Former Uber Chief Security Officer Joe Sullivan discusses why he needed to move past the shock of a data breach conviction

The filing system of modern law enforcement agencies contains a diverse array of characteristics. Among these are individuals who, in their careers, made contributions to advancing and defending national security, and public institutions, only to later find themselves accused of obstructing legal procedures and failing to report potential crimes.

One such case is that of Joe Sullivan, who was found guilty in 2022 on charges of obstructing an official proceeding and misprision of a felony, and subsequently sentenced to three years probation earlier this year. The former Uber chief security officer was implicated in a case related to a 2016 data breach, where hackers threatened to expose the data of 50 million Uber customers and drivers. The case revolved around Uber’s decision not to report the breach to the Federal Trade Commission, as mandated by law.
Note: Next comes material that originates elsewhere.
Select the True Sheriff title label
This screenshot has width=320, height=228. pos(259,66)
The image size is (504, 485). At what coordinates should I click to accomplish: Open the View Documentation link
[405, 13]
Sullivan spoke to TechCrunch recently and expressed his surprise and disappointment regarding the verdict. He explained, “We thought we were going to win the trial. We barely put on a defense because my lawyers were like, ‘we don’t need to.’ I didn’t testify, so the jury never saw me. They just saw the anonymous Uber executive with a mask on.”

Following his conviction, Sullivan’s case caused anxiety among fellow CSOs and CISOs, who wrote letters to the case’s sentencing judge, William Orrick, praising Sullivan’s actions and expressing concerns about facing similar legal penalties for simply doing their jobs. Sullivan, now working as CEO at a non-profit dedicated to providing humanitarian and technology aid to Ukraine, shared that he receives calls every week from security professionals seeking advice on staying in the industry and taking on higher-ranking roles.
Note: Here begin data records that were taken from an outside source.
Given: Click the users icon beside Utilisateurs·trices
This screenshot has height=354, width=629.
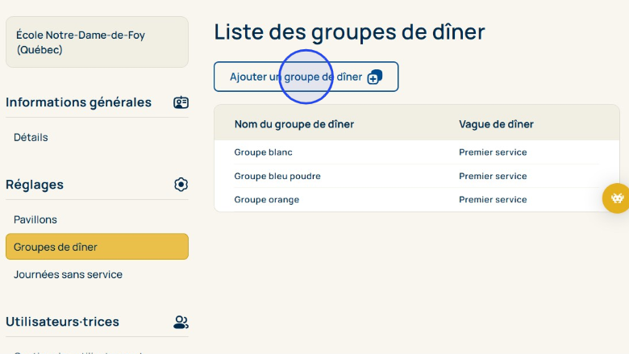Looking at the screenshot, I should (181, 322).
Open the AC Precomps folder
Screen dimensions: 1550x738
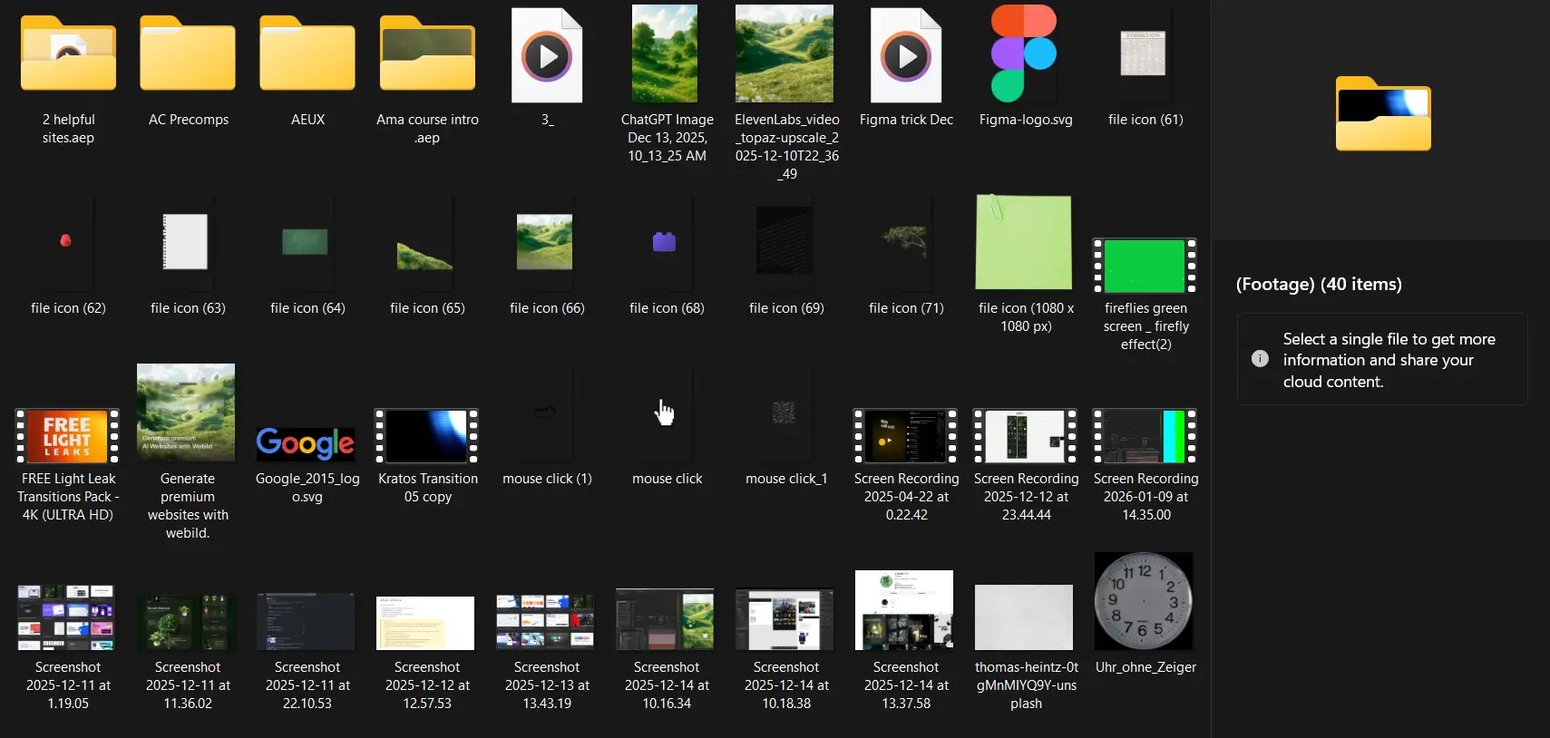(x=188, y=56)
Despite the initial impact of the case, Sullivan has taken the opportunity to advocate for better cybersecurity practices and to caution others in the industry. He believes that a collaboration between the public and private sectors, along with sound regulation, is essential to fixing the “broken” cybersecurity industry. He praised the incoming data breach disclosure rules by the U.S. Security and Exchange Commission, emphasizing the need for leaders in the cybersecurity field to make their voices heard and shape future regulations.

Overall, Sullivan’s case has opened up discussions about the responsibilities and legal liabilities of security professionals, sparking conversations about the need for better practices and collaboration between the government and private sector. As the divide between cybercrime and cybersecurity continues to grow, challenges like these will serve as pivotal moments for the industry to reflect, redefine regulations, and improve practices.